A fieldworker's guide to the Golden Eagle

Dave Walker

 

The Golden Eagle is generally thought to be a well-known and well-documented species. However, much of the available literature is not necessarily in a form that can readily be used in the field.

 In fact, although much existing information about Golden Eagles has little supporting evidence it is still largely accepted without question. This book addresses this important issue and in doing so the author queries numerous long-held beliefs about Golden Eagles. He suggests that failure to recognise the limitations of the available evidence is not only detrimental to understanding eagle ecology but that it can undermine conservation efforts. The Fieldworker’s Guide questions the reliability of existing knowledge and promotes a better understanding of the species through improved fieldwork.

 With 37 years of active, year-round investigative fieldwork experience of the Golden Eagle, the author has vast knowledge enabling him to shed light on these matters.
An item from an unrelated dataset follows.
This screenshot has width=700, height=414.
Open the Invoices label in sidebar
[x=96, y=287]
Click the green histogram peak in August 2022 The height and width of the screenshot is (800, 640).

He has a history of undertaking novel research on post-fledging studies, territories and the impact of changes in land use. In this context he discusses how best to undertake fieldwork to produce objective results, avoiding the influence of expectations and recognising the many pitfalls into which an unwary observer might stumble.

 The book objectively reviews all aspects of Golden Eagle ecology, taking examples from many different locations and from site-specific studies in Scotland to compare and contrast the reliability and relevance of the evidence, highlighting the differences between casual and intensive fieldwork. It reviews all the elements of Golden Eagle ecology, from the species status, through the activities and roles of eagles of different gender, age and status, via territories, food and breeding, to habitat preferences, usage and even the influence of weather and observer activity on behaviour and observations. It also gives due consideration to the failed and non-breeding elements of the population, topics that are widely ignored despite such eagles forming the bulk of the population for most of the year.

 To provide a better understanding of what fieldworkers and birdwatchers are likely to encounter, the author reviews the month-by-month activity of all classes of Golden Eagle and the influences that affect how their ecology is understood.